Pflicht zu erinnern!

2025: Vor 80 Jahren wurden die Deutschen von der Nazi-Herrschaft befreit, die das grausamste Menschheitsverbrechen des Holocaust begangen und den Deutschen damit ewige Verantwortung auferlegt hatte. 

1. Nazi-Deutschland — eine “rassistische Raubgemeinschaft“.

Viele Deutsche waren Täter der zahllosen Verbrechen, viele schauten weg, viele profitierten, nahmen auch am Raub jüdischen Eigentums teil: von gierigen Nachbarn bis zu Unternehmen, die bei der “Arisierung“ jüdischer Firmen und jüdischen Vermögens mitmachten. 

Der Historiker Götz Aly belegt, dass es an frühen Warnungen vor Nationalismus und Rassenhass in Deutschland nicht gefehlt hatte: *1)

  • Der Sozialdemokrat Karl Kautsky hatte 1920 gewarnt: „Die ziellos gewordenen, aus der Zucht von Befehl und Gehorsam in die freiheitliche Republik entlassenen Männer fluktuierten zu Millionen zwischen den politischen Lagern, strömten ´bald dahin, bald dorthin … und jetzt stehen wir vor der Gefahr, dass sie sich dem Antisemitismus ergeben oder an der Politik verzweifeln`“. Für Kautsky war es jetzt „´dringender als je notwendig` die Proletarier gegenüber Nationalismus und Rassenhass ´kritisch zu stimmen` und ´immun zu machen`“. *1, S. 164 f.)
  • Der deutsche und jüdische Schriftsteller „Jakob Wassermann machte sich 1921 Gedanken über den Volkshass gegen die Juden … Erst während seines noch vor dem Krieg absolvierten Rekrutenjahres hatte er den Antisemitismus von jungen Männern kennengelernt, die aus einfachen Verhältnissen stammten. ´ Zum ersten Mal begegnete ich jenem in den Volkskörper gedrungenen dumpfen, starren, fast sprachlosen Hass, von dem der Name Antisemitismus fast nichts aussagt, weil er weder die Art, noch die Quelle, noch die Tiefe, noch das Ziel zu erkennen gibt … Es ist ein deutscher Hass.`“ Zwölf Jahre vor Hitlers Machtergreifung 1933 hatte Wassermann erkannt: „´ Leider steht es so, dass der Jude heute vogelfrei ist.`“ *1, S.165 f.)

Der Historiker Götz Aly hat die von den Nationalsozialisten immer wieder beschworene “deutsche Volksgemeinschaft“ als “rassistische Raubgemeinschaft“ entlarvt.*2) 

Er hat die deutsche Schuld und Verantwortung für den geplanten und organisierten Mord an über sechs Millionen jüdischen Menschen belegt und festgestellt: „Neid und Versagensängste, Missgunst und Habgier trieben den Antisemitismus der Deutschen an — Gewalten des Bösen … Millionen Deutsche (delegierten) ihre … Aggressionen an den Staat.
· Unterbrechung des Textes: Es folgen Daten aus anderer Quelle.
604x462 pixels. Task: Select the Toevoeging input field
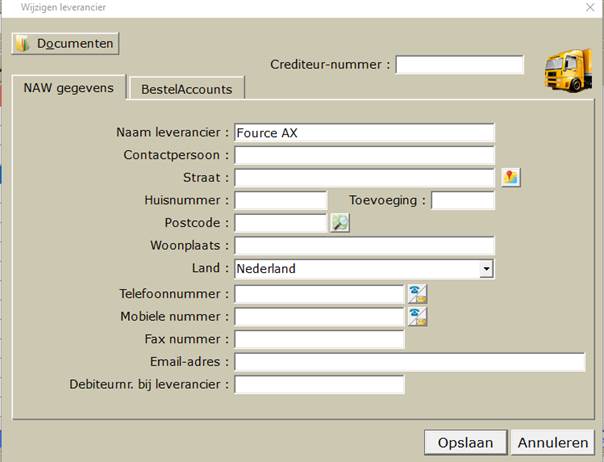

So konnten staatliche Akteure jeden Einzelnen entlasten und individuelle Bosheit in die überpersönliche Notwendigkeit zur ´Endlösung der Judenfrage` verwandeln.“ *1, S. 300 f.)

2. “Vergesst uns nicht, erzählt es weiter!“ 

Deshalb haben wir die ewige Pflicht, an den Raubkrieg der Nazis und den Holocaust zu erinnern. Dies ist das Vermächtnis der Opfer, wenige haben überlebt, und das nur, weil Deutschland seinen Raubkrieg verlor: “Vergesst uns nicht, erzählt es weiter!“ Das war die Botschaft der Holocaust-Überlebenden Suzanna Rabinovici. *3) 

Marga Griesbach wurde mit ihrer Mutter Therese, ihrem Vater Max und ihrem jüngeren Bruder Alfred in das Konzentrationslager Stutthof verbracht. Vater und Bruder wurden ermordet. Marga Griesbach und ihre Mutter emigrierten nach dem Krieg in die USA. Marga Griesbach erinnerte sich: 

„Wir fragten uns, ob auch nur ein einziger Jude den Krieg überleben würde. Wir wussten, dass wir versuchen mussten, am Leben zu bleiben, weil jemand dies alles erzählen musste. Wir waren uns darüber einig, dass die Vorstellungskraft der Menschen, die dies nicht selbst erlebten, einfach nicht ausreichen würde, um diese Geschehnisse und die unvorstellbaren Verbrechen zu begreifen.“ *3)

Die Holocaust-Überlebenden Suzanna Rabinovici und Marga Griesbach verpflichten uns, diese deutsche Schuld niemals zu vergessen und den Appell „Vergesst uns nicht, erzählt es weiter!“ zu beherzigen. 

Unser Bundespräsident Frank-Walter Steinmeier warnt vor einer “Routine der Erinnerung“, die uns glauben lassen könnte, unsere Schuld an dem Mord von mehr als sechs Millionen jüdischen Menschen vergehe mit der Zeit: „Aber die Zeit ändert nichts daran, was geschehen ist. Die historische Wahrheit lässt sich eben nicht wegpacken! Wir müssen uns dieser Wahrheit immer wieder von Neuem stellen. Und wir dürfen nicht darin nachlassen, sie den Nachkommenden weiterzuerzählen.“ *4)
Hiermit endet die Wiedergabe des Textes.